The Others Demokrat olmalıyız

Demokrat olmalıyız

10.07.1998 - 00:00 | Son Güncellenme:

Demokrat olmalıyız

Demokrat olmalıyız

       KAVGACI: Biz öğrencilerimize şunu diyoruz: Yanlış yapanı savunmayın. Örgütümde yanlışlar oluyorsa, üzeleceğim ama onu savunmadan tedaviye gideceğim.
       AYTAÇ: Bilgi toplumu polisi, amiri olmak zorundayız. Buna bir polis inanıp bir başkasına anlatsa, 2010 yılında çoğunluk buna inanmaya başlayacaktır.
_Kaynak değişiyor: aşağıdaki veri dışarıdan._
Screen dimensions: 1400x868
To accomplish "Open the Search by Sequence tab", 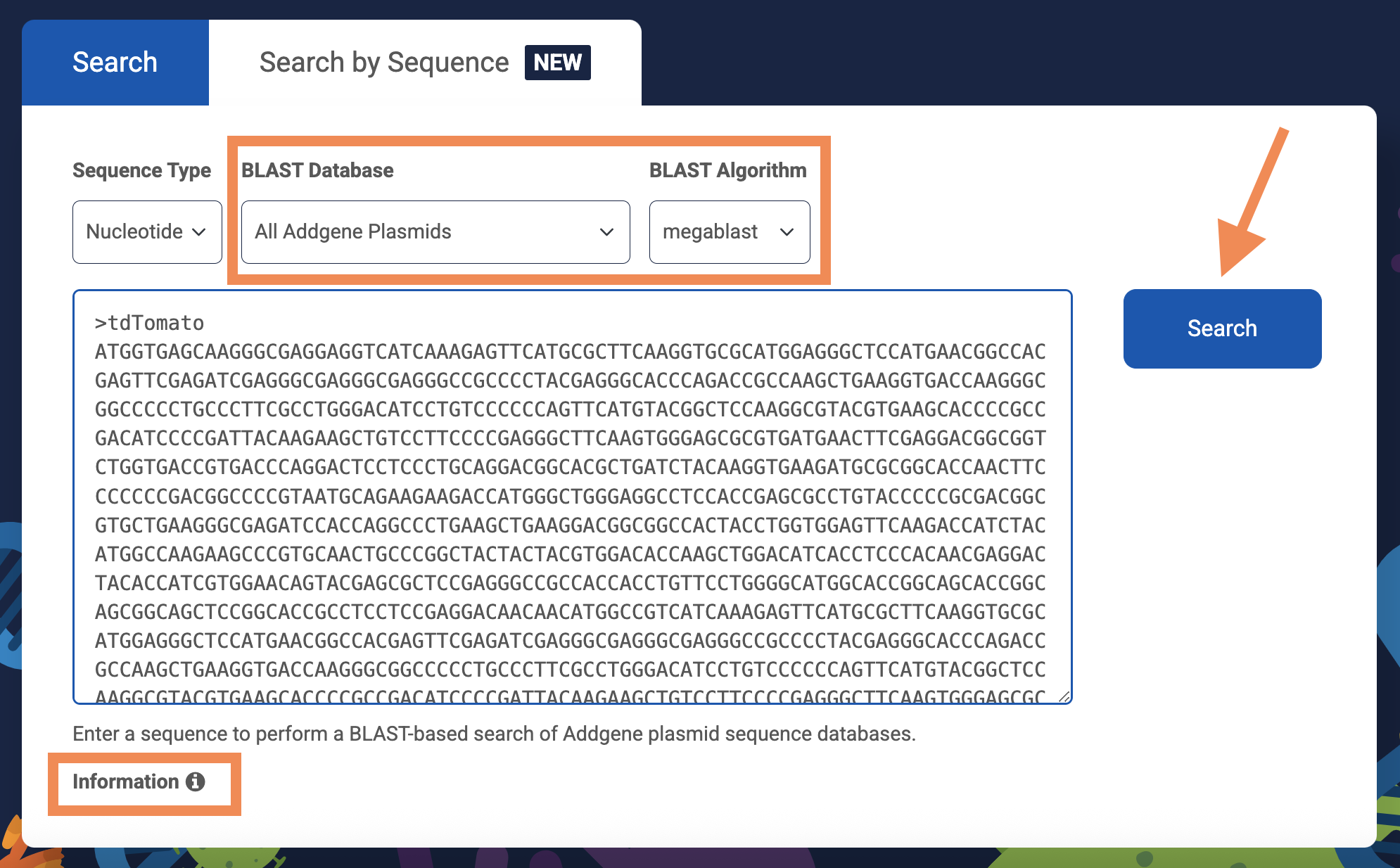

       Ülkemizde, polisin uygulamaları insan hakları çerçevesinde hep tartışılmıştır. Polisin halka sert davrandığı sık sık şikayet konusu olmuştur. Bu şikayetler nasıl ortadan kaldırılabilir? Bunun için polis amir ve yöneticilerini yetiştiren tek kurum olan, Ankara'daki Polis Akademisi'nden iki öğretim üyesini ziyaret eden arkadaşımız Naki Özkan, onlarla polis üzerine konuştu. Öğretim üyesi Yrd. Doç. Önder Aytaç hukuk fakültesi kökenli. İngiltere'de master yapan Aytaç, halen İngiltere ve ODTÜ'de doktora çalışmasına devam ediyor. Sam Yayınları'ndan çıkan "Medyanın Gözüyle Çeteler ve Susurluk" adlı bir kitabı bulunuyor.
       Diğer öğretim üyesi Yrd. Doç. Halil İbrahim Kavgacı, 1988 yılında Polis Akademisi'nden mezun olduktan sonra, 6 ay kadar Emniyet Müdürlüğü'nde komiser muavini olarak görev yapmış. Master ve doktora için İngiltere'ye giden Kavgacı'nın uzmanlık alanı ise, "Yeni bir polislik anlayışı, toplumsal polislik uygulamaları" üzerine. Kavgacı'nın "Demokratik Polislik" adıyla yayınlanmış bir kitabı bulunuyor.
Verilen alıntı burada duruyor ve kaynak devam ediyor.